She pushed the scroll open further, revealing Caergoth and the Eastern Hundred. Valaran touched a fingertip to the town of Juramona. It seemed a ridiculous gamble now, sending a lone tracker to find a single man somewhere in the hinterlands beyond the empire. She had tossed a pebble in the ocean, hoping to hit a whale. Still, the gamble had to be taken.
The current celebrations notwithstanding, Daltigoth was awash in fear and doubt. There were daily executions of food hoarders, street thieves, and those who made treasonous utterings against the emperor. Ordinary folk were hanged. Well-born victims of the emperor’s justice lost their heads. The spikes atop the Inner City wall were never empty. Courtiers, warlords, and mages rose to prominence by the sudden death of their predecessors, only to fall themselves when they failed to give satisfaction. Valaran wondered who would ruin Daltigoth first, the emperor or the invaders.

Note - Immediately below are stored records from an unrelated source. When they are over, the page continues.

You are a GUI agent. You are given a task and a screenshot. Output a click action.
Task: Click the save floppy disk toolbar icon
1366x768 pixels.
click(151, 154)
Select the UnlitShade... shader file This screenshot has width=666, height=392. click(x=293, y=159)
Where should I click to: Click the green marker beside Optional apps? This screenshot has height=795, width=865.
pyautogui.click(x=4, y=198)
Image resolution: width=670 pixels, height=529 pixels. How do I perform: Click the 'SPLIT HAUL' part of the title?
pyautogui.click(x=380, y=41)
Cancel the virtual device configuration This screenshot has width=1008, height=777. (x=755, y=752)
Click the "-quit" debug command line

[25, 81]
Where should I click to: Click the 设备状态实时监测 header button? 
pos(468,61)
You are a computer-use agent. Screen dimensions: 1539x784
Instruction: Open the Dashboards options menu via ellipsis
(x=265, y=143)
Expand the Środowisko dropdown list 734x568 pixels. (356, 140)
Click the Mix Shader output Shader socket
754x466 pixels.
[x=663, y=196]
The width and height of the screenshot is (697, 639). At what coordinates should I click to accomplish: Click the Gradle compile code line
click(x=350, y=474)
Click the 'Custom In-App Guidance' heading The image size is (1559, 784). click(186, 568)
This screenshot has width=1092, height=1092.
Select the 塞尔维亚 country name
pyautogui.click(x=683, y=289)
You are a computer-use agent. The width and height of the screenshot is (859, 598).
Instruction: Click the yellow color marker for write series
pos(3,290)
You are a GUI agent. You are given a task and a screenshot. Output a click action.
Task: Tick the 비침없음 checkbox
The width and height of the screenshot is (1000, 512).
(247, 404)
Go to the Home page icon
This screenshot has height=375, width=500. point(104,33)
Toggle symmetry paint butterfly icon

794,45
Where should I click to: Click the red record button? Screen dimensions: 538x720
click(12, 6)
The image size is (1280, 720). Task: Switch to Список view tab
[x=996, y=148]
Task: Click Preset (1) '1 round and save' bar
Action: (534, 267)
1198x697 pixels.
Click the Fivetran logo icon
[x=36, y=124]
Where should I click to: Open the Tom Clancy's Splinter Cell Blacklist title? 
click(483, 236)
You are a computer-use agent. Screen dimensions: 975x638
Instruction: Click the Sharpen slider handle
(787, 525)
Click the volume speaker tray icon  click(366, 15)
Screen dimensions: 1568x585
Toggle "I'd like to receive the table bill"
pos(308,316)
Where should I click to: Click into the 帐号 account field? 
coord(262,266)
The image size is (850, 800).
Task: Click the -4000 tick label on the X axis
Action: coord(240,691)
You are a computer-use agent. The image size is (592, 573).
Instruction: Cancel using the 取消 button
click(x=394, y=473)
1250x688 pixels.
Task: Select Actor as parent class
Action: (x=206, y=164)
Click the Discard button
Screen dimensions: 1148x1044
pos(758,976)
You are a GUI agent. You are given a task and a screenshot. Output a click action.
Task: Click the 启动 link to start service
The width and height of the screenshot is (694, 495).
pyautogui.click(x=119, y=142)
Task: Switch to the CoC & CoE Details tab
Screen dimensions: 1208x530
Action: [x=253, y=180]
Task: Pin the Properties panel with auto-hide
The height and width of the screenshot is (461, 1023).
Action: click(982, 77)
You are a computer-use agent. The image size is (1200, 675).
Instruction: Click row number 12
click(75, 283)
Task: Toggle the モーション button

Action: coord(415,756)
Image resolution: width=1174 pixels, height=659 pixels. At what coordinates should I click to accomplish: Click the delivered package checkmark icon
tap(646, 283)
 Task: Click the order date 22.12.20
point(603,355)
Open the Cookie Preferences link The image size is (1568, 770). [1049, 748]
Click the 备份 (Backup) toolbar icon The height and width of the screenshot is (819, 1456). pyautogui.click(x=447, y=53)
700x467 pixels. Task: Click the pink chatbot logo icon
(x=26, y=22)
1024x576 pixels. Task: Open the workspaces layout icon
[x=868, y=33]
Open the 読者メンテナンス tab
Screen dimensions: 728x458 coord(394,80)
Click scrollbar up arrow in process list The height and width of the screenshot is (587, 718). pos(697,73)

One of her attendants-she never bothered to learn their names-appeared at the cupola door and called for her. The woman’s expression showed her dismay at finding the Empress of Ergoth sitting on a dirty stone bench, her wine-colored silk gown creased and soiled.
Valaran knew the woman would bleat on and on until she acknowledged her, so she let the large map spool shut and asked the woman what she wanted.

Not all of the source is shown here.